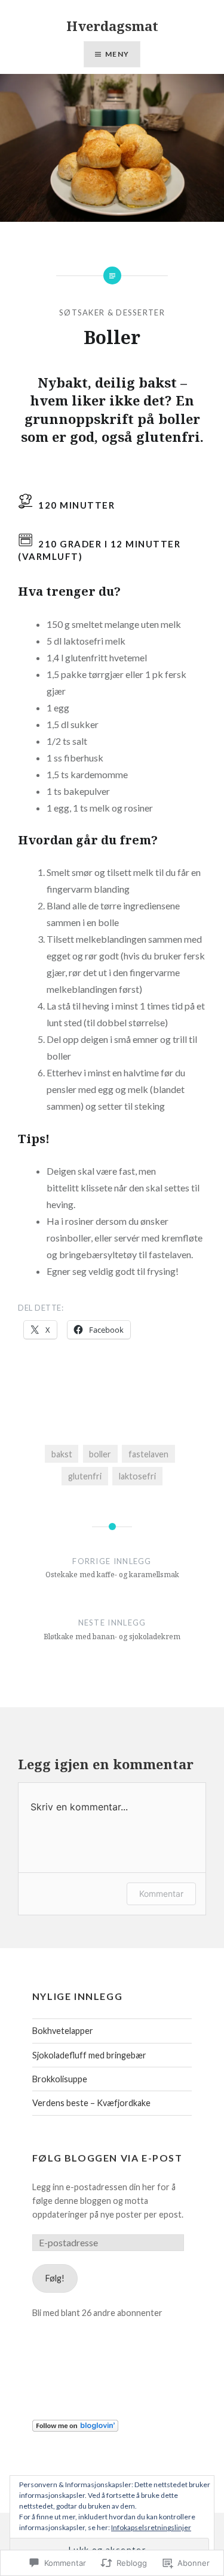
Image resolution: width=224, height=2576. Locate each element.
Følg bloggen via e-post (107, 2157)
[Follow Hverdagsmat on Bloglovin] (75, 2428)
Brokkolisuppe (59, 2079)
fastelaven (148, 1454)
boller (100, 1454)
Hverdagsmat (112, 26)
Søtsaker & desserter (112, 312)
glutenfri (85, 1476)
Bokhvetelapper (62, 2031)
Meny (117, 53)
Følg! (55, 2278)
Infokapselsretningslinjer (151, 2527)
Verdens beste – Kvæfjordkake (91, 2103)
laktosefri (137, 1476)
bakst (61, 1454)
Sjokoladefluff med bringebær (89, 2055)
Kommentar (161, 1893)
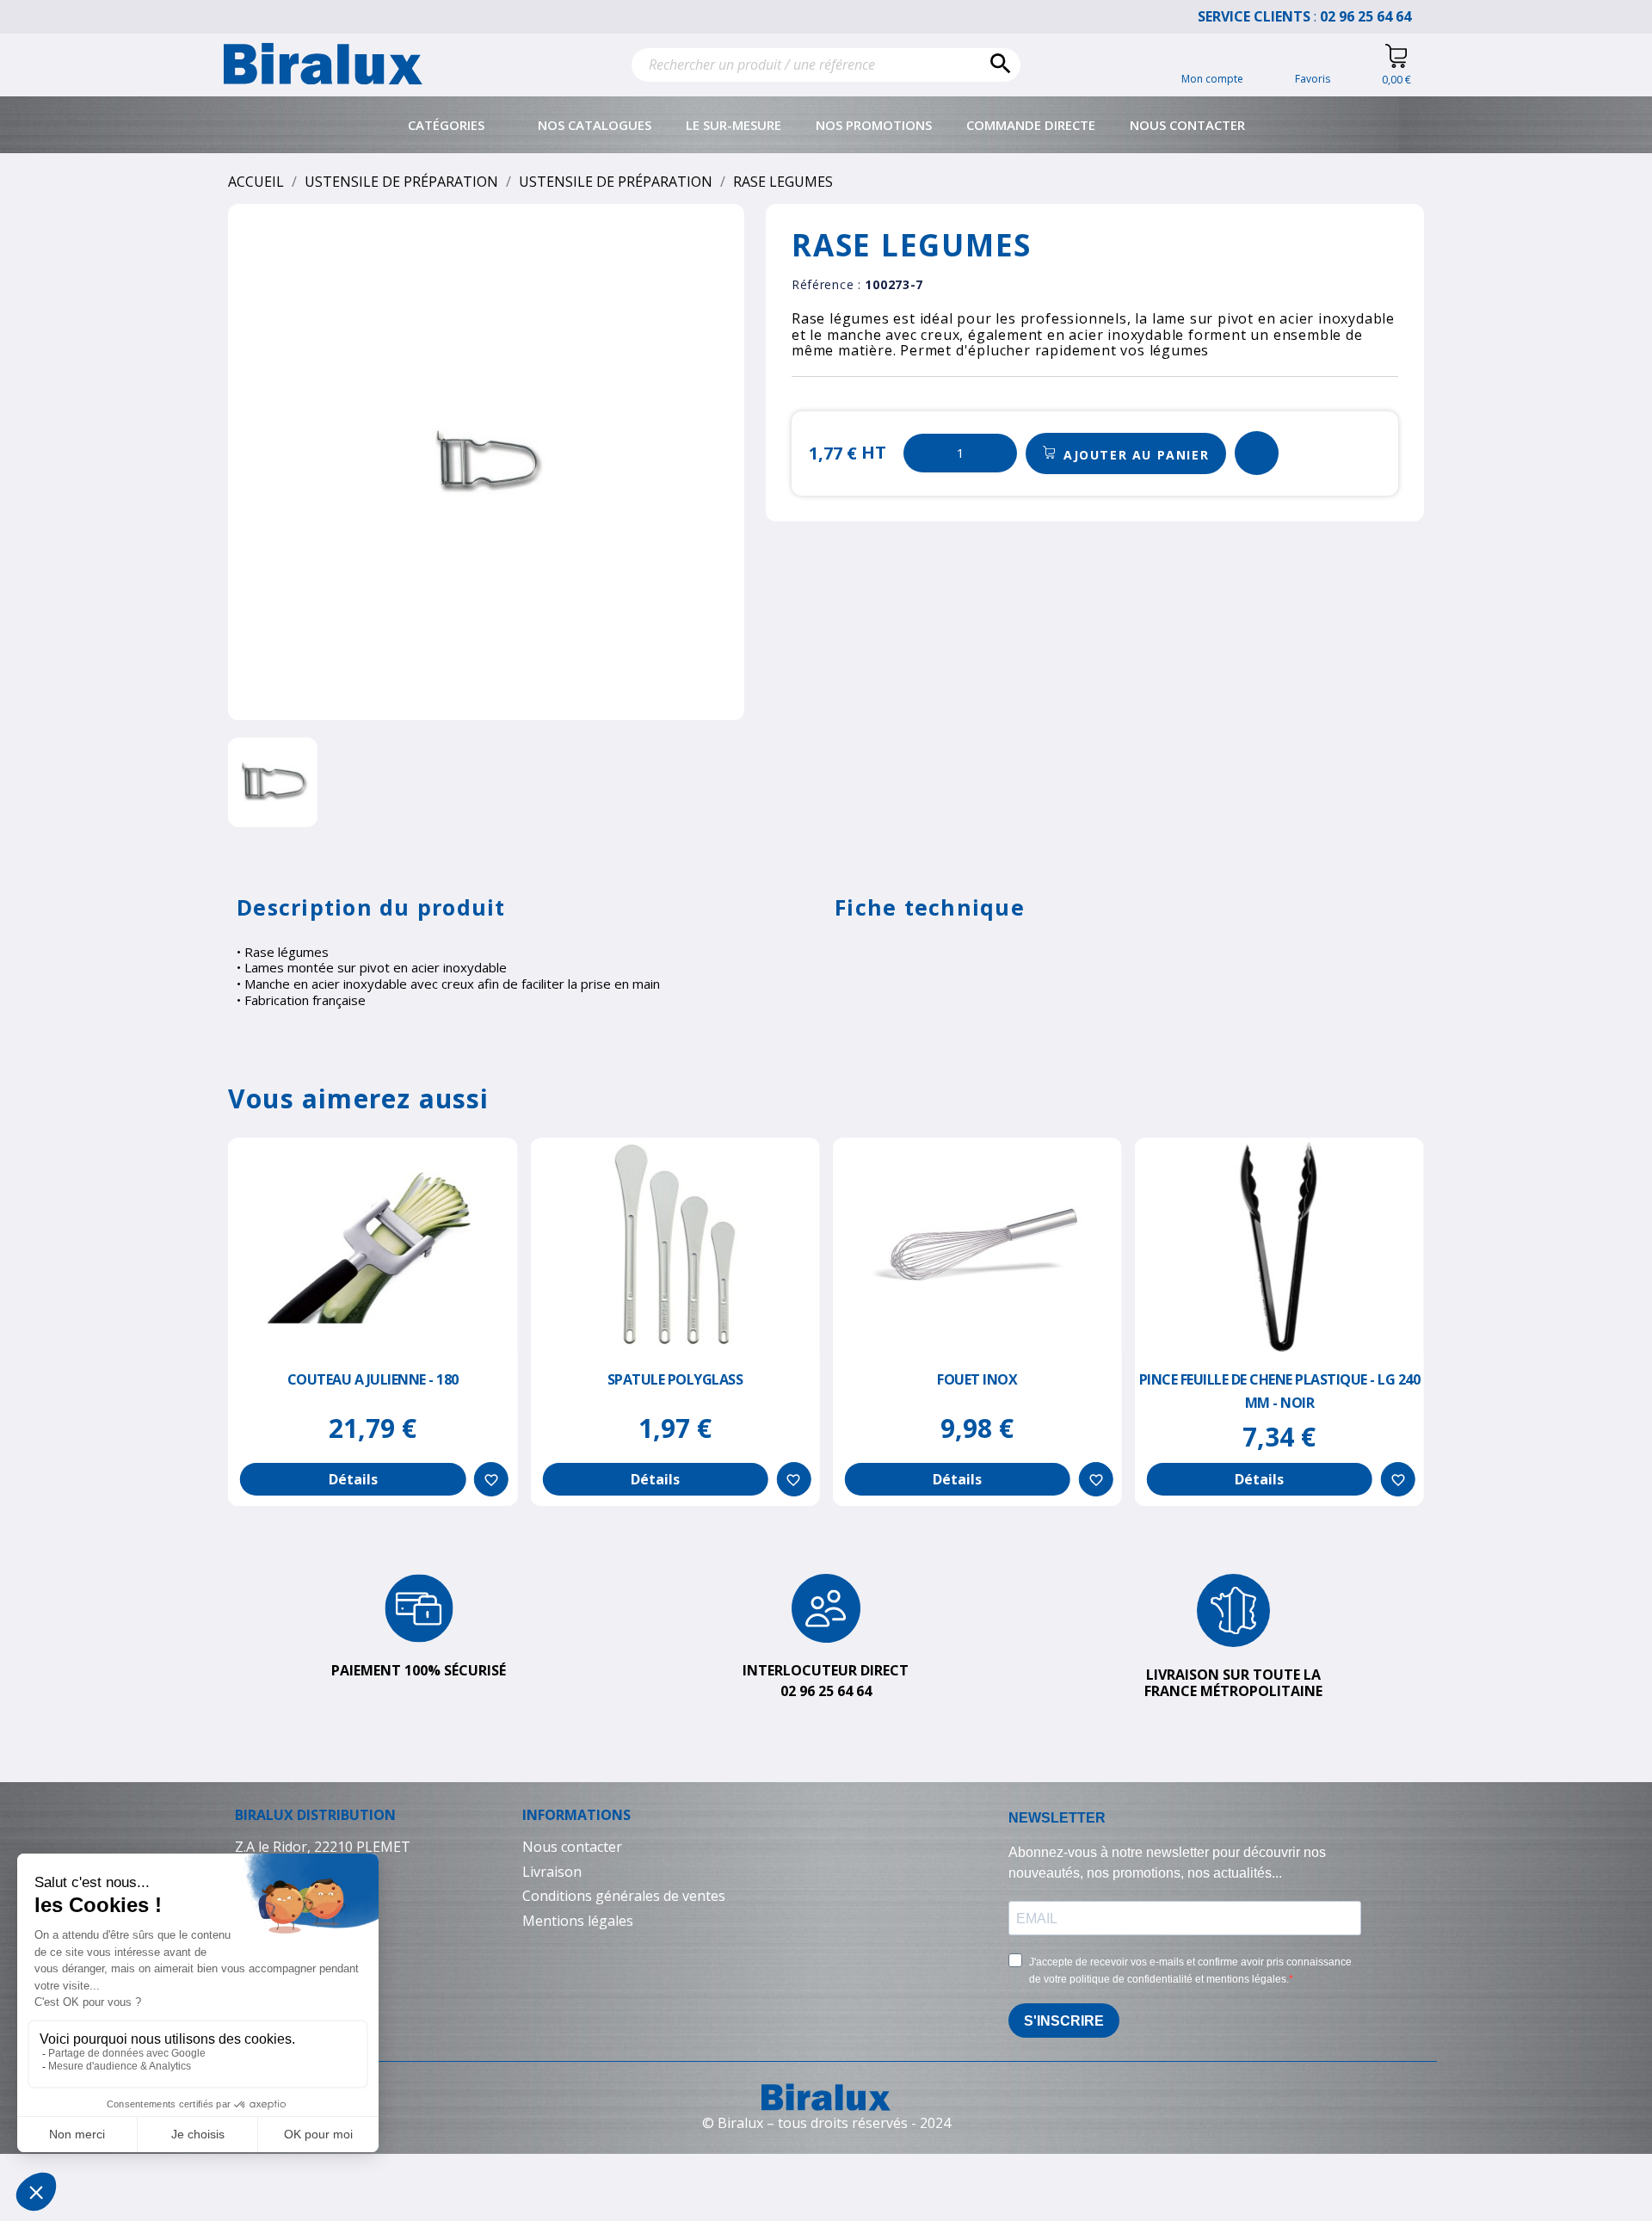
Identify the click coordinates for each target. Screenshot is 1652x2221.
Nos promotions (874, 124)
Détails (353, 1479)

▶ **Task**
Your answer should consist solely of the lines above from the line with "Brokkolisuppe (59, 2079)" to the line with "Kommentar (161, 1893)", both included, reproduced exactly.

▶ **Answer area**
Brokkolisuppe (59, 2079)
fastelaven (148, 1454)
boller (100, 1454)
Hverdagsmat (112, 26)
Søtsaker & desserter (112, 312)
glutenfri (85, 1476)
Bokhvetelapper (62, 2031)
Meny (117, 53)
Følg! (55, 2278)
Infokapselsretningslinjer (151, 2527)
Verdens beste – Kvæfjordkake (91, 2103)
laktosefri (137, 1476)
bakst (61, 1454)
Sjokoladefluff med bringebær (89, 2055)
Kommentar (161, 1893)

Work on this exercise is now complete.